I understand why this seems like a good path to take. But it’s bullshit. Violence doesn’t go away because you don’t believe in it. And like it or not, it’s one of the few constants in human history: people always end up hurting and killing other people. It’s only a matter of time.
Mind you, I’m not saying we should all buy guns and shoot at anything that moves and vaguely looks like a threat. But as things are now, becoming a nation of neutered adults, I don’t think that’s the solution either.
Nature is cruel.
There’s a mindset I’ve seen cropping up more and more in the last few years. Last week’s conversation with somebody illustrated it well.
She remarked that it wasn’t fair how the small house sparrows got their food taken away by the big-ass crows. The crows always attacked them for the food she left out in the garden and never, ever lost that fight. We talked a bit about the way nature works and it struck me that I seemed to be in a different dimension than her: I don’t expect nature to be fair. I also don’t hate it or get angry at it. Nature just is. A hurricane doesn’t care whose house it levels. A tsunami doesn’t give a damn who it drowns.
People are apparently so unaccustomed to nature tearing them a new one that they believe it shouldn’t happen at all. Our society has come to the point that it can handle pretty much any attack from nature. Not as in withstanding it 100% but at the very least mitigate the effects and for sure, clean up and rebuild afterwards. When nature suddenly strikes and there’s nothing you can do, it can be frightening if you’ve lived in that fantasy world where earthquakes and floods are things that only happen to other people, in far away countries.
Again, there’s this theme of not taking responsibility and believing (however erroneously) that “It can’t happen to me!” which brings everything back full circle with the original article.
I agree with the author.
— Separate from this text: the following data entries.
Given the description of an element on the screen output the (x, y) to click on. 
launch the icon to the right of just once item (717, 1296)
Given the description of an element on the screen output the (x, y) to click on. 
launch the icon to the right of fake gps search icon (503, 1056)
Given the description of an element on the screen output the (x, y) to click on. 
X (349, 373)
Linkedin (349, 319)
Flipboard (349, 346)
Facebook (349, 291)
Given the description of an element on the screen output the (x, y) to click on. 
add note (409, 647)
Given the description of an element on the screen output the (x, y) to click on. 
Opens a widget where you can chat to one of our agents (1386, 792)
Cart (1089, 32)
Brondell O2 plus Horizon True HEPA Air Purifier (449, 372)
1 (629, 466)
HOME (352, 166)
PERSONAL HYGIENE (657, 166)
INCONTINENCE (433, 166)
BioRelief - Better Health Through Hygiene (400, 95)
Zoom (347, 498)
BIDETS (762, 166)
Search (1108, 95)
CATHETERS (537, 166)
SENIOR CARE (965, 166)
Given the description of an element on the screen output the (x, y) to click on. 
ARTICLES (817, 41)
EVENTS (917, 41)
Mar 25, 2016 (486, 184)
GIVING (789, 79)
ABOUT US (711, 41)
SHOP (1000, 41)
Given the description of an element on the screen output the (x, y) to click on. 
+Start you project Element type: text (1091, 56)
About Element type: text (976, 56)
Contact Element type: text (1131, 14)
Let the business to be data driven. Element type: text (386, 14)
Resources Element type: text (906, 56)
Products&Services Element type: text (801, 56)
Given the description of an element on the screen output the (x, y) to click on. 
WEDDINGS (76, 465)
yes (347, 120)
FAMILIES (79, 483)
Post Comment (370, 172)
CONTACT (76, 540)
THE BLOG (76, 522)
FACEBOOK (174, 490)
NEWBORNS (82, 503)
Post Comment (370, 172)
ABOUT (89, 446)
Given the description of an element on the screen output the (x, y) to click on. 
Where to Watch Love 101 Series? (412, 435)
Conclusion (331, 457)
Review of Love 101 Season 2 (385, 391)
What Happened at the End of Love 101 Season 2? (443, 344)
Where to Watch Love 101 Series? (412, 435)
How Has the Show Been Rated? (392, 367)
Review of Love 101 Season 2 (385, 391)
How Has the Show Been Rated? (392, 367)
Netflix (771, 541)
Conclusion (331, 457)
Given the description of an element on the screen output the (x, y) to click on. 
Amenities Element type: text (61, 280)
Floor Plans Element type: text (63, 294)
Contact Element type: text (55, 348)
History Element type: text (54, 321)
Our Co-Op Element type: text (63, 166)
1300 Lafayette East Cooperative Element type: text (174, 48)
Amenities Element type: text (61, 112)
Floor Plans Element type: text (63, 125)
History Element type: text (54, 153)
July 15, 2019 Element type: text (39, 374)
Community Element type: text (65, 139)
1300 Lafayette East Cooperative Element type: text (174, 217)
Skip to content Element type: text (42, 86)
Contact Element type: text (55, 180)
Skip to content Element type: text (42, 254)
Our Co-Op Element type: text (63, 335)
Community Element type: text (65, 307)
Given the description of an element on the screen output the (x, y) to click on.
People no longer have realistic ideas about violence because they don’t know what it is to fight or defend yourself. As a result, they make bad decisions or take the wrong course of action and eventually end up in a violent situation. They don’t know what to do then and mess up. Afterwards, they are shattered and traumatized by the event. Because nobody else understands violence either, they can’t really talk about it and it feels even worse.
The root cause I see here is refusing to take responsibility for your own actions and safety along with a refusal to accept that reality and life are larger than your little neck of the woods. Somehow, a lot of people have lost track of that and this article reminds us that it didn’t used to be like this.
We can argue about what caused all this or we can move on and try to fix it. Me, I vote for the latter. Which is why I teach my children how to defend themselves and explain to them how there are also bad people in this world. I also don’t expect anybody to solve my problems for me. If I dig myself into a pit, I’ll claw out of it myself.
There’s nothing heroic or special about this. It’s the way people should behave IMO. You don’t get an applause or a cookie for doing what you were supposed to do in the first place. I guess some people need to get punched in the face more often before they learn that lesson.
UPDATE: A few people pointed to some inflammatory statements of the author in that original article. I understand your point but that wasn’t what I am talking about here. I also don’t agree with everything he wrote (not by a long shot) but some of his points are spot on in my opinion. I tried to give my own perspective on those here on my blog. No more, no less.